§ DOSTARCZONY MATERIAŁ

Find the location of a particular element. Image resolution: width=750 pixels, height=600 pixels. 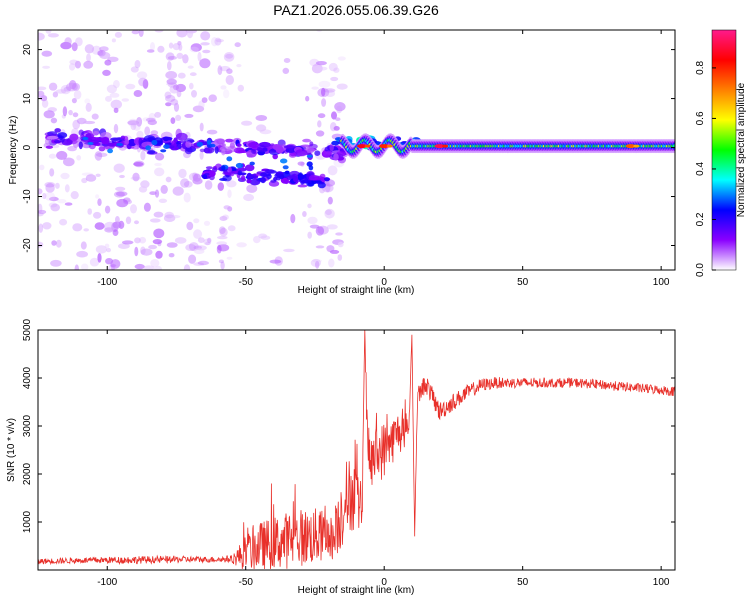

spectrogram-xtick-label: -100 is located at coordinates (107, 282).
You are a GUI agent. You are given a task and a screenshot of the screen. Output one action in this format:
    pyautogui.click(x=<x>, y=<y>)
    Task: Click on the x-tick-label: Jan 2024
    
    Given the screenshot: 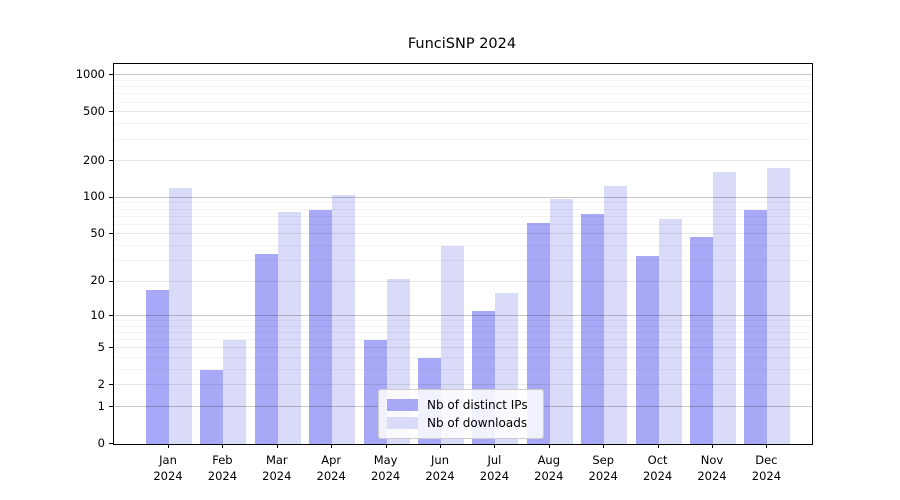 What is the action you would take?
    pyautogui.click(x=168, y=468)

§ TWOJE ZADANIE
Policz, w ilu wierszach materiału występuje ciąg „label”. Podaj wyłącznie liczbę.

§ WYNIK ZADANIA
2